Dataset entries:
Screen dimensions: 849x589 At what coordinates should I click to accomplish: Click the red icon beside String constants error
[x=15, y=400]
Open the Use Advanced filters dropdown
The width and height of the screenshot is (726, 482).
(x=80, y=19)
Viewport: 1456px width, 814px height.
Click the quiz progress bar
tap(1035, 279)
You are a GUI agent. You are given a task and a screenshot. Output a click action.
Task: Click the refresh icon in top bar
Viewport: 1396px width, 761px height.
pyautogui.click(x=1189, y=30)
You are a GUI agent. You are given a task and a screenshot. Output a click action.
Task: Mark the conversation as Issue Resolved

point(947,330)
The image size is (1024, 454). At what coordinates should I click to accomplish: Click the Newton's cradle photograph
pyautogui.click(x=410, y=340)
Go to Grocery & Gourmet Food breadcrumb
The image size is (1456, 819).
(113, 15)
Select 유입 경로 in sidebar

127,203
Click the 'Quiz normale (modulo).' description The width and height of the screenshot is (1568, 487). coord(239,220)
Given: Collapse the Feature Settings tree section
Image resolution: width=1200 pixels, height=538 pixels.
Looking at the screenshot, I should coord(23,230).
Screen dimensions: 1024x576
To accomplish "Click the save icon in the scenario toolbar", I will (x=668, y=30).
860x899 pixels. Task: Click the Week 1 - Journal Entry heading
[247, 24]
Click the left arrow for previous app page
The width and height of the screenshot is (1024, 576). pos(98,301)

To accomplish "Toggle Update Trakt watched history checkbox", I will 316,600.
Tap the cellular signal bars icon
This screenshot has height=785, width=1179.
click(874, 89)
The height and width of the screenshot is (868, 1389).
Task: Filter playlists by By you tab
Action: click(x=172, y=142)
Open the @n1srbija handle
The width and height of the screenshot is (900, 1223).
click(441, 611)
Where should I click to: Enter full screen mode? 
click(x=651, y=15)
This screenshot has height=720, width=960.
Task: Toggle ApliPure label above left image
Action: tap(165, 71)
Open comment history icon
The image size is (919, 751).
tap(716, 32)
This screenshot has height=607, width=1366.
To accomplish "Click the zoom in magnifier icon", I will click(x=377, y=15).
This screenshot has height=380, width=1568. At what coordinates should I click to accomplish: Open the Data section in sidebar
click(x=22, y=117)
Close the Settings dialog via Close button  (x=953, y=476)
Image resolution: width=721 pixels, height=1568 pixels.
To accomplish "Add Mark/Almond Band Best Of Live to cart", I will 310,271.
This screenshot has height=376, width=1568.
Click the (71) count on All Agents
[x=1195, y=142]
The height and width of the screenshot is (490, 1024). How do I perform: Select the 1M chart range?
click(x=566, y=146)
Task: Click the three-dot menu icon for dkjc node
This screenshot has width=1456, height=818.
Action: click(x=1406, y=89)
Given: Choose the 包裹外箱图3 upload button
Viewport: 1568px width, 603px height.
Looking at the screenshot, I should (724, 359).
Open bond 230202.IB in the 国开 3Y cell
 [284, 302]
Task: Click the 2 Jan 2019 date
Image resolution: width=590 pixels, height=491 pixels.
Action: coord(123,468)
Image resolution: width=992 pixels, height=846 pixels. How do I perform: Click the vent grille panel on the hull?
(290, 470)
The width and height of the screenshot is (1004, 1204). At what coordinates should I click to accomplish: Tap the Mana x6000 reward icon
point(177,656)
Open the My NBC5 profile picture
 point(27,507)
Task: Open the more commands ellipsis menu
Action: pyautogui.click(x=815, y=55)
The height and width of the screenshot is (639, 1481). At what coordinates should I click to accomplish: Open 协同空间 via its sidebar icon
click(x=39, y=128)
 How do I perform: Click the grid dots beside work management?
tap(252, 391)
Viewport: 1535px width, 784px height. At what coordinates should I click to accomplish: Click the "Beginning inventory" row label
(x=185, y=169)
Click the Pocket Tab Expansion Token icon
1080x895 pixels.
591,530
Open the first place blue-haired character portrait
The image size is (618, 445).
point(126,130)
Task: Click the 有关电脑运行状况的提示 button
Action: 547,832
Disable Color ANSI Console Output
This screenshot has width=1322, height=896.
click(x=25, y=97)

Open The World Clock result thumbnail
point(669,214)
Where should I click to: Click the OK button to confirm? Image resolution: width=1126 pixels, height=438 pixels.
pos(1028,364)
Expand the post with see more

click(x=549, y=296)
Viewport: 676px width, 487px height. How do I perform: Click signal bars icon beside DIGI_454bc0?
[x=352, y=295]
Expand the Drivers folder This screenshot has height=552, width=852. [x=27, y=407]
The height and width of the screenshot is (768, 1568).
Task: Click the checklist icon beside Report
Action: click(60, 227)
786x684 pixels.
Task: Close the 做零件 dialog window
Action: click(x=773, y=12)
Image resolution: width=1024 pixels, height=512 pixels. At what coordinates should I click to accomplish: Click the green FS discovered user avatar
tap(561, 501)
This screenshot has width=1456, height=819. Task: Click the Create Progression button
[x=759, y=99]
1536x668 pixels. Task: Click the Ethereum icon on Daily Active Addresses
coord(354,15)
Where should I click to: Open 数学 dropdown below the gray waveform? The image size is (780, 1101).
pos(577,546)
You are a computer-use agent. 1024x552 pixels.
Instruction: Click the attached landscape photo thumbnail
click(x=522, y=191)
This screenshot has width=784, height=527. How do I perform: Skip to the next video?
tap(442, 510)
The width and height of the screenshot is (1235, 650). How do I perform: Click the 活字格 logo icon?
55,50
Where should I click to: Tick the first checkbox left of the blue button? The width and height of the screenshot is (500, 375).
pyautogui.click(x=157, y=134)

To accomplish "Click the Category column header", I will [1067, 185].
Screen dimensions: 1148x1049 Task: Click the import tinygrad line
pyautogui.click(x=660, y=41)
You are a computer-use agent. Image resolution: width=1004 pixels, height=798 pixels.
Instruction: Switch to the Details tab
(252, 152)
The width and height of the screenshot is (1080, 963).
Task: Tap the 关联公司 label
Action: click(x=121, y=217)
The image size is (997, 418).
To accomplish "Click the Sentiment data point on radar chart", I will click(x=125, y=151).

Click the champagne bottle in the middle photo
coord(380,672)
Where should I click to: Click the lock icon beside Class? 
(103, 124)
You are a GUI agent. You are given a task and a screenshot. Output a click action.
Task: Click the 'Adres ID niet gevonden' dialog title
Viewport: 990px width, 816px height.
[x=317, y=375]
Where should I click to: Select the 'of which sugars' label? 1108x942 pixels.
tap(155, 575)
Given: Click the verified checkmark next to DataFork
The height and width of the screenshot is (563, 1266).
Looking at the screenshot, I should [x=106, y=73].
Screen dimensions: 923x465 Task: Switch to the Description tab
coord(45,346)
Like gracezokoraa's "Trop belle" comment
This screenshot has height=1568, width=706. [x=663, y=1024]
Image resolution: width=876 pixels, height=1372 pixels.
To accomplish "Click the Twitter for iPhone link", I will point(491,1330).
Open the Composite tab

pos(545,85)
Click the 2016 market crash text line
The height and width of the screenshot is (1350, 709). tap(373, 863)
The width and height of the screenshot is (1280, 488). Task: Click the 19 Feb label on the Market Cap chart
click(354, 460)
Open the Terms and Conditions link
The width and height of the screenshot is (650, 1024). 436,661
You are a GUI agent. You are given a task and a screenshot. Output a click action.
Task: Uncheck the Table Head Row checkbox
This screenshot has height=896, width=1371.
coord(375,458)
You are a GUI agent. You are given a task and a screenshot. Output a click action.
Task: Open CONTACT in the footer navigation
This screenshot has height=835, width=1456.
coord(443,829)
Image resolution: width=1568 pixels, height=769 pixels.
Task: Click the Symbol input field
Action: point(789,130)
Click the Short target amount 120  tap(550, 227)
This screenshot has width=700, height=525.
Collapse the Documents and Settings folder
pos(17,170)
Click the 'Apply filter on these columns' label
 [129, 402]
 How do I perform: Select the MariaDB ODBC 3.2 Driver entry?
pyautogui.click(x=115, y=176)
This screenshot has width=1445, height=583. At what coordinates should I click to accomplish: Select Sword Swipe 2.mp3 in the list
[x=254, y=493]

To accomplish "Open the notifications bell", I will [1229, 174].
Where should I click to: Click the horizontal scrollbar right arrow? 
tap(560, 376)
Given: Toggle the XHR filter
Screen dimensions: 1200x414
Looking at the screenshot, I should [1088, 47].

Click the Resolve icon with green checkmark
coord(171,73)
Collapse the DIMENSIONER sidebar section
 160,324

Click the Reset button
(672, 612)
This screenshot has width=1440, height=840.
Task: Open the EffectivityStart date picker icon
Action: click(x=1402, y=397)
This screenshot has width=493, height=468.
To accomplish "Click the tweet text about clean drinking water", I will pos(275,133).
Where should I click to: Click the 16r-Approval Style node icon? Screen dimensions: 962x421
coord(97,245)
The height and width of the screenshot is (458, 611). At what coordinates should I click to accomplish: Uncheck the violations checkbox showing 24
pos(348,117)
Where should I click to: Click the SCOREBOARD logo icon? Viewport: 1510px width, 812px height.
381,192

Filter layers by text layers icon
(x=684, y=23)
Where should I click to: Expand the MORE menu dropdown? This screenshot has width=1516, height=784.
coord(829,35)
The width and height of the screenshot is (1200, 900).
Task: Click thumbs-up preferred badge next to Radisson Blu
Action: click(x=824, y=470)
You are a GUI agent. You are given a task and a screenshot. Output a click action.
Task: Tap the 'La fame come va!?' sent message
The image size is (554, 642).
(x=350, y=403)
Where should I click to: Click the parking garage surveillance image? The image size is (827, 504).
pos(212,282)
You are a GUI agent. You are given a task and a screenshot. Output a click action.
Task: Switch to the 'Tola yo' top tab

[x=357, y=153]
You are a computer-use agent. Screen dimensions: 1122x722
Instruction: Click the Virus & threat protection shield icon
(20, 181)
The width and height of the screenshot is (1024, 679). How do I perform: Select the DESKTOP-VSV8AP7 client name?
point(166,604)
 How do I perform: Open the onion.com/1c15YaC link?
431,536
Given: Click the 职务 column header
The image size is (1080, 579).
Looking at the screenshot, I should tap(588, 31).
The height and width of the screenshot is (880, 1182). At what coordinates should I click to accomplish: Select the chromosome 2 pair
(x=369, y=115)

REQUIREMENT | Starting with the line with "Given: Toggle the XHR filter" above and going on through the line with "This screenshot has width=493, height=468.", transcribe every line exactly, both ends included, and add nothing.

ANSWER TO THE PROBLEM |
Given: Toggle the XHR filter
Screen dimensions: 1200x414
Looking at the screenshot, I should [1088, 47].

Click the Resolve icon with green checkmark
coord(171,73)
Collapse the DIMENSIONER sidebar section
 160,324

Click the Reset button
(672, 612)
This screenshot has width=1440, height=840.
Task: Open the EffectivityStart date picker icon
Action: click(x=1402, y=397)
This screenshot has width=493, height=468.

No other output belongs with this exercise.